For this purpose, we combined the public data of rotation periods with physical parameters for three stellar samples. The first sample was obtained from a CoRoT catalog with period measurements given by DM13, combined with spectroscopic physical parameters log g and Teff determined by Sarro et al. (2013), namely, the DMS sample. The selection of Sun-like stars was obtained within an elliptical region around the solar location in the HR diagram. For CoRoT stars, the subsample was enclosed by Teff = 5772 ± 300 K and log g = 4.44 ± 0.4 dex, namely, the DMS sample. The two other samples were selected from Kepler catalogs of rotation periods provided by Reinhold et al. (2013) and McQuillan et al. (2014), each combined with an improved compilation of physical parameters given by Huber et al. (2014). The Sun-like subsamples were selected within −0.2 dex < [Fe/H] < 0.2 dex and within an ellipsis described by Teff = 5772 ± 170 K and log g = 4.44 ± 0.2 dex, namely, the RH and MH samples.

To explain the observational biases, synthetic samples were generated based on the parent samples of the CoRoT and Kepler fields. The synthetic stars were separated into two groups, I and II, which are those located below and above the 1 Gyr isochrone in the HR diagram, respectively. These represent a group of young stars and a group composed of MS and evolved stars, respectively. For group I, synthetic rotation periods were randomly generated following two possible distributions compatible with PMS Sun-like stars: normal or an exponential decay from the peak. For group II, theoretical periods from Ekström et al. (2012) were set up according to the HR diagram location of the synthetic stars. Next, period-amplitude relations from Messina et al. (2001, 2003) were used to aggregate amplitude values to the synthetic samples, and random noise levels were added to these samples. Then, the main bias related to the detectability of the rotational modulation was applied to the synthetic stars by selecting them with a threshold in the variability S/N, A, or w (from McQuillan et al. 2014, which was particularly difficult to simulate) according to each observed sample. Finally, Sun-like subsamples were obtained by selecting the targets located within the ellipses described around the solar location in the HR diagram from the synthetic samples. The ellipses were defined within the same regions as for each one of the three observational subsamples of Sun-like stars considered here, namely, the DMS, RH, and MH samples.

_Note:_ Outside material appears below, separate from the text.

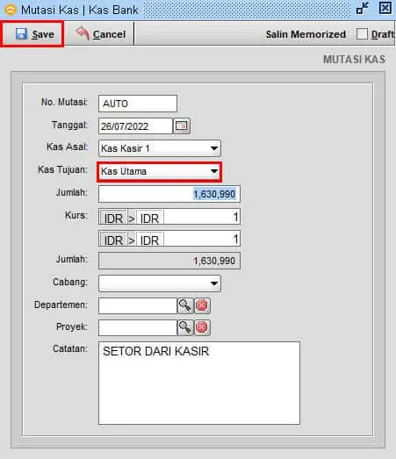Click the Tanggal date field

tap(135, 126)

The distribution in the HR diagram of the DMS sample has a large number of stars with low masses that are particularly similar to that of the Sun. This sample was obtained by identifying a well-defined semi-sinusoidal signature in the light curves without knowledge of their physical parameters, apart from photometric magnitudes and colors. This sample indicated that the semi-sinusoidal signature, defined by DM13, provides a good selection of low-mass spotted rotating stars, with a high occurrence for stars with masses of ~1 M, which may have important implications in the relation between rotation and chromospheric activity for evolving Sun-like stars.

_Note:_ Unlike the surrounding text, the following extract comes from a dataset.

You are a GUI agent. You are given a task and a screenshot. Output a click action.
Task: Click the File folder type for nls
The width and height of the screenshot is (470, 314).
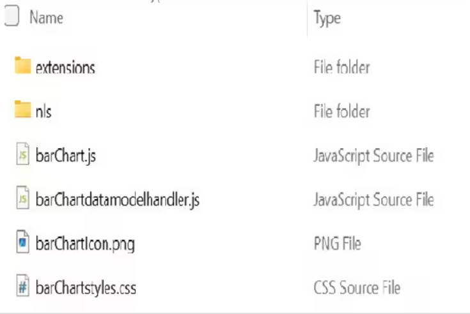341,111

The rotation period distribution of the DMS sample is not clearly bimodal, but it fits our bimodal model, thus showing a high occurrence of young stars. The proportions of stars belonging to groups I and II with respect to the total number of objects in the synthetic sample, namely, ρI and ρII, are of 84% and 16%, respectively. These proportions fit the observations when simply separated by the 1 Gyr isochrone without any complementary adjustment. In addition, the full distribution of the synthetic sample, that is, the sum of groups I and II, exhibited a close fit with the observed distribution. This shows that separating the two groups by using the 1 Gyr isochrone is reasonable. Because of the relatively low number of objects in the DMS sample (175 targets), we cannot make conclusions regarding the solar rotation normality with respect to its Sun-like counterparts. Therefore, this result helps to validate the methods used to produce our biased synthetic samples. Further in-depth analyses can be performed from the Kepler data.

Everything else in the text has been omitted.